Peranan teknik relaksasi sebagai dasar penting dalam kegiatan terapeutik. Peranan teknik relaksasi yang berkaitan dengan terapi perilaku, mulai dikembangkan sejak edmud jacobson mulai banyak penelitiannya pada awal tahun 30-an. Jacobson menemukan jika seseorang berada dalam keadaan relaks yang dalam, ia tidak akan memperlihatkan respon terkejut terhadap suara keras. Pada tahun 1983, jacobson membuat teknik relaksasi yang disebut sebagai teknik atau latihan relaksasi progresif untuk membawa seseorang sampai ke keadaan relaks pada otot-ototnya. Jadi jika seseorang dapat mengurangi ketegangan atau peregangan pada otot-ototnya, maka akan terjadi juga pengurangan ketegangan atau kecemasan dan akibat-akibat lain karena keadaan tersebut.
Pada waktu bersamaan, ketika jacobson mempergunakan teknik aktifnya, yakni pada tahun 1932, seorang dokter di jerman bernama johanes schultz, memperkenalkan teknik pasif agar seseorang dapat menguasai munculnya emosi yang bergelora, yang dikenal sebagai latihan otogenik. Pasien tidak lagi tergantung kepada terapisnya, tetapi melalui teknik sugesti-diri, seseeorang dapat melakukan sendiri perubahan kefaalan di dalam dirinya sendiri, juga bisa mengatur permunculan-permunculan dari emosinya pada tingkatan maksimal yang dikehendaki.
______________________________
TUGAS ANDA
Salin tanpa perubahan seluruh isi teks tentang teknik relaksasi mulai dari "Peranan teknik relaksasi sebagai" sampai dengan "karena keadaan tersebut.". Gunakan hanya teks tentang teknik relaksasi di atas sebagai sumber.

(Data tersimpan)
______________________________
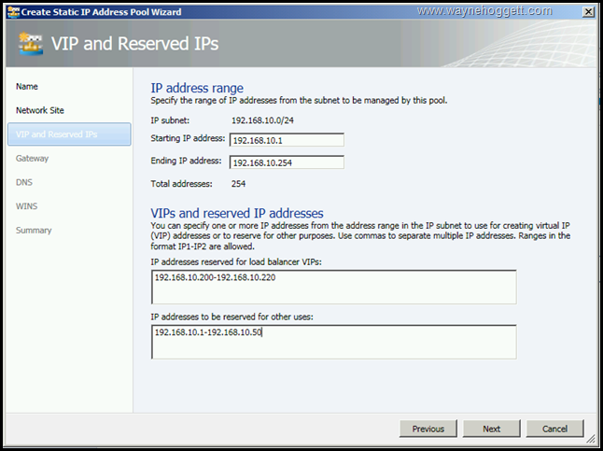Open the WINS step
The width and height of the screenshot is (603, 451).
27,206
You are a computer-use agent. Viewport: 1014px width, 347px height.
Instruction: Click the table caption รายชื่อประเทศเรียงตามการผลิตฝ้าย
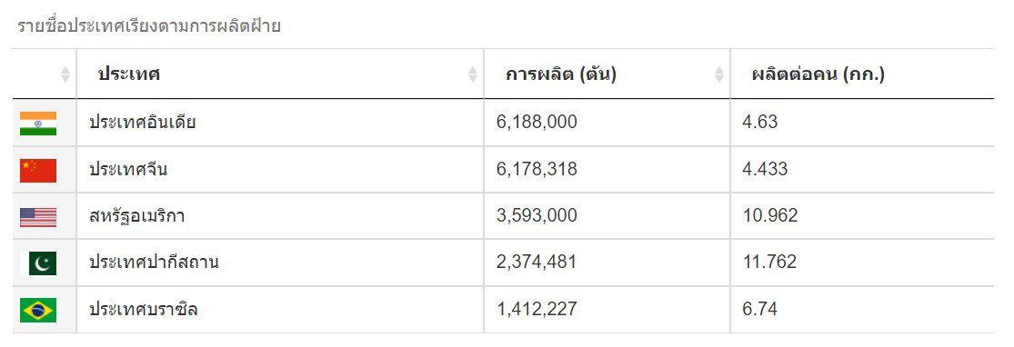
______________________________
HASIL LATIHAN INI
Peranan teknik relaksasi sebagai dasar penting dalam kegiatan terapeutik. Peranan teknik relaksasi yang berkaitan dengan terapi perilaku, mulai dikembangkan sejak edmud jacobson mulai banyak penelitiannya pada awal tahun 30-an. Jacobson menemukan jika seseorang berada dalam keadaan relaks yang dalam, ia tidak akan memperlihatkan respon terkejut terhadap suara keras. Pada tahun 1983, jacobson membuat teknik relaksasi yang disebut sebagai teknik atau latihan relaksasi progresif untuk membawa seseorang sampai ke keadaan relaks pada otot-ototnya. Jadi jika seseorang dapat mengurangi ketegangan atau peregangan pada otot-ototnya, maka akan terjadi juga pengurangan ketegangan atau kecemasan dan akibat-akibat lain karena keadaan tersebut.